Наверное, примерно то же мог бы испытывать «дядя» Миша, который сто лет назад поднимался по роскошной лестнице прекрасного особняка, где жила волшебная возлюбленная. И он сам молод, и жизнь от избытка здоровья сплошная радость. И вдруг ему сообщают, что кости красавицы давным-давно истлели. И «дядя» вдруг видит, что роскошный особняк — склеп, декорация для спектакля из жизни бродяг. Дядя хватается за голову и вспоминает, что ему сто лет. И вообще он умер несколько лет назад и по причине атеизма обратился в черный дым.
Вдруг и Одесса — обольстительница из мира усопших, но являющаяся в этот мир во всем блеске своей былой красоты и очарования? Вдруг она развалинам роскошных особняков сумела силой колдовских чар придать первоначальный вид? Но это — обман. И она сама — обман.
Зачем она является в мир и зачем обольщает нас, простых технарей? Какая у нее цель?
Николай Иваныч толкнул покоробленную дверь и очутился на крыше.
— Ничего не было, — сказал он вслух. — И нет ни малейших доказательств ее существования. Была бы хоть пуговка, хоть засохший цветок…
Кое-что он произносил вслух, кое-что мысленно.
Вот для чего раньше засушивали цветы в книжках — для доказательства былого счастья.
Он увидел сверху свою машину и невесело рассмеялся: чего морочу себе голову?
И испытал наплыв благодарности к Одессе, которая сумела так долго занимать его воображение и напомнила о существовании давно забытых образов готических романов.

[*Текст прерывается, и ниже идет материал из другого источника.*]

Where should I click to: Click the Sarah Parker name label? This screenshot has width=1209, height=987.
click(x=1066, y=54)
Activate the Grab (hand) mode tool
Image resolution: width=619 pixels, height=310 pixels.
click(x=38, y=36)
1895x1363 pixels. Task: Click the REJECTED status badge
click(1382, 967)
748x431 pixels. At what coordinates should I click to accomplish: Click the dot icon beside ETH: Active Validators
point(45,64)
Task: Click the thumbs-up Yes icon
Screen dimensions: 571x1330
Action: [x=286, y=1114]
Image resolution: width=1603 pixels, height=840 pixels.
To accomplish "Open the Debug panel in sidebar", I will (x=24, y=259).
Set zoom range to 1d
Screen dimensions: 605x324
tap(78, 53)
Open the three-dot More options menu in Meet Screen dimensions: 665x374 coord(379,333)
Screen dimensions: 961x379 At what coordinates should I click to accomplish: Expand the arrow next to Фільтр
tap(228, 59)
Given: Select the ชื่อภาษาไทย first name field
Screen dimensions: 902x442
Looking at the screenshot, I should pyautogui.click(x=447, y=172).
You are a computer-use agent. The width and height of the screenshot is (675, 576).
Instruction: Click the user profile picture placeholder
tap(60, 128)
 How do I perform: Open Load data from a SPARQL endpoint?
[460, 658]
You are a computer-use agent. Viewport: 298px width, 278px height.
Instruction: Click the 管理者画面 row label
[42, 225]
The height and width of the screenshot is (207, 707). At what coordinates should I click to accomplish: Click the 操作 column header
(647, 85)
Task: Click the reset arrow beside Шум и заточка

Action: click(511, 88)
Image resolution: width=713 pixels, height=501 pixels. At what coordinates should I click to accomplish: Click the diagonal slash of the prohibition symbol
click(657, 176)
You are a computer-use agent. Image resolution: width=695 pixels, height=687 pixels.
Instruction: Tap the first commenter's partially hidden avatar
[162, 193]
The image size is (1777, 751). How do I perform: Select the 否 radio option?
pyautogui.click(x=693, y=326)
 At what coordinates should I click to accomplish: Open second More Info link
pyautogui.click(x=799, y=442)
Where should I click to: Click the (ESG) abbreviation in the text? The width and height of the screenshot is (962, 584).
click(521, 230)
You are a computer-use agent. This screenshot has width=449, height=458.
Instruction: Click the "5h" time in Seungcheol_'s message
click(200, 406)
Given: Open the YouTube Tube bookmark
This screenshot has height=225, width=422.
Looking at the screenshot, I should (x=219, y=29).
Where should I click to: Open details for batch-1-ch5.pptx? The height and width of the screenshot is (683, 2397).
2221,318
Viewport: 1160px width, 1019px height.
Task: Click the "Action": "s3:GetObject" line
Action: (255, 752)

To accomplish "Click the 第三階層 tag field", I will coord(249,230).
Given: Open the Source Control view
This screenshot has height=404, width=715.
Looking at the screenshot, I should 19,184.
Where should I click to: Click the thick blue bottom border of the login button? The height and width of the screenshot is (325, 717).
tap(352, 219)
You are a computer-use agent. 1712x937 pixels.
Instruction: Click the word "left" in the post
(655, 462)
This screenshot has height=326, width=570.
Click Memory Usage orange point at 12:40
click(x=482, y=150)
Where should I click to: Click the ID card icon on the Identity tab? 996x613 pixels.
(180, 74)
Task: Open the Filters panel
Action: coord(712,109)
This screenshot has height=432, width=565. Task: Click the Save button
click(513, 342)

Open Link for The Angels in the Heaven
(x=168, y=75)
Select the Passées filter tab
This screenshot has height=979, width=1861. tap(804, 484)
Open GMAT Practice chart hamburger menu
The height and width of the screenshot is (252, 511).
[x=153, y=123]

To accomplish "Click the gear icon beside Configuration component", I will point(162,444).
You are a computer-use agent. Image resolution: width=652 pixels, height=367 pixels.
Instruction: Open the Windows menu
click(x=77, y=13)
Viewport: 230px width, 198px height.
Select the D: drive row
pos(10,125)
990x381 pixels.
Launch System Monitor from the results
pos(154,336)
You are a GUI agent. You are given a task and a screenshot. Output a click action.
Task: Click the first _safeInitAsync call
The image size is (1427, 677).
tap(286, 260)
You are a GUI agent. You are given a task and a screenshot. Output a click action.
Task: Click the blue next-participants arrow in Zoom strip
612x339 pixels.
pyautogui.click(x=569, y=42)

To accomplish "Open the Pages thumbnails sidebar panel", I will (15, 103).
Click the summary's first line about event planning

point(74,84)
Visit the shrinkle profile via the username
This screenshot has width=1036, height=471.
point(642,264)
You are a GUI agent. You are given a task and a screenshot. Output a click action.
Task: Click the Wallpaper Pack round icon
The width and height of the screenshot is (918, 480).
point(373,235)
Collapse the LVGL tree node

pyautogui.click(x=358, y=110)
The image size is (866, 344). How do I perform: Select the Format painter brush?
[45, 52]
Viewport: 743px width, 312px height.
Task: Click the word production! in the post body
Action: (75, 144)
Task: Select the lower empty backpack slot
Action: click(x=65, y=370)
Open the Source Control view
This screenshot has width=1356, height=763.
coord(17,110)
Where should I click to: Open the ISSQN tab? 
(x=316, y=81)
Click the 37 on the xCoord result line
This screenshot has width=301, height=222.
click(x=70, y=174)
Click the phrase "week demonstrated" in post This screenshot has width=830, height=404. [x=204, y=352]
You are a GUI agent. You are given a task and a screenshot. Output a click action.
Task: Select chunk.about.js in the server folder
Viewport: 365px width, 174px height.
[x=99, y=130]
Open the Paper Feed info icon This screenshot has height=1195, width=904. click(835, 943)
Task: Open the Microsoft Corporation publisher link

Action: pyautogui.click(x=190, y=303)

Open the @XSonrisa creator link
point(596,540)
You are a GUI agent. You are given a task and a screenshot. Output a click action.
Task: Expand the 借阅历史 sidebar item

— И все-таки здесь что-то нечисто, — сказал он себе. — А если она нечистая сила, то, пожалуй, сама обнаружится.
На другой день он медленно двигался через гулкий аэровокзал, сверкающий стеклом и алюминием, как мечта радетеля за народное счастье Чернышевского, и его мысли, подобно маятнику, раскачивались от Одессы Федоровны к отцу, от отца к очередному АПу.